Show HN: Digitizing photos of whiteboards using the command line

[+] NamTaf|12 years ago|reply

Great work, thanks heaps for this! This'll help me clean up files quickly and easily, as we do the same thing a lot of the time too :)

NB: This works fine on the Windows version of ImageMagick, however if (like me) you want to wrap it in a batch file you must escape the -level command by changing the "60%,91%,0.1" to "60%%,91%%,0.1" or else the batch file will misinterpret it, since %1 refers to variable names (the same as bash scripts). If you don't, you'll just get a black PNG file.

[+] diegocr|12 years ago|reply

I got excited when i saw the results since they looked awesome, such that I thought I could replace my quick&dirty transparent GIFs script[1], but apparently it has issues with low-resolution images.

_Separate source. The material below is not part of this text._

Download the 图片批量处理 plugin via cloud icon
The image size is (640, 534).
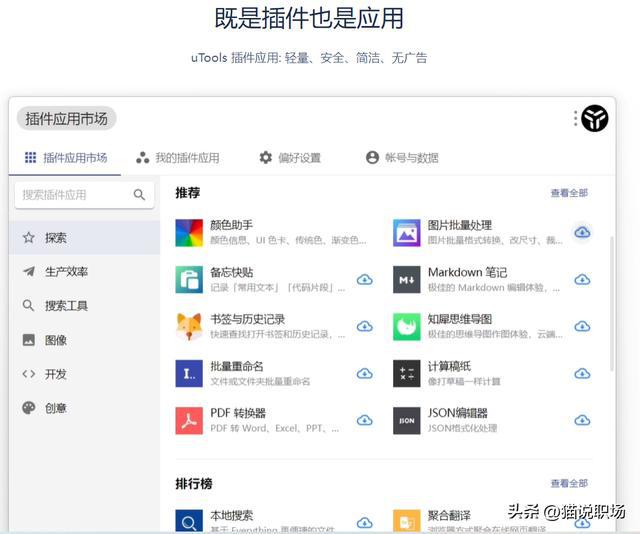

[1] : convert -fill none -draw "matte 0,0 floodfill" -type optimize -colors 64 +dither -trim -fuzz 3% +repage -strip $1 $2

Nevertheless, it's a great technique which i've just saved for such specific cases. Thanks!

[+] icegreentea|12 years ago|reply

For those of you who would like to use this on smaller images, play around with "DoG:15,100,0". This string refers to implementing a difference of gaussian filter with inner radius of 15 and outer radius of 100 pixels. This is obviously tied to image size. The first number should always be smaller than the second, and my guess is that it should be on the order of the average width of the text. Just a estimation, I don't have the time to test it right now.

[+] tokenizerrr|12 years ago|reply

Heh, I remember this from when you posted it on reddit months ago [1]. Glad to see you're the same person and you didn't just take it from them. Very nice script, I've used it before with great success.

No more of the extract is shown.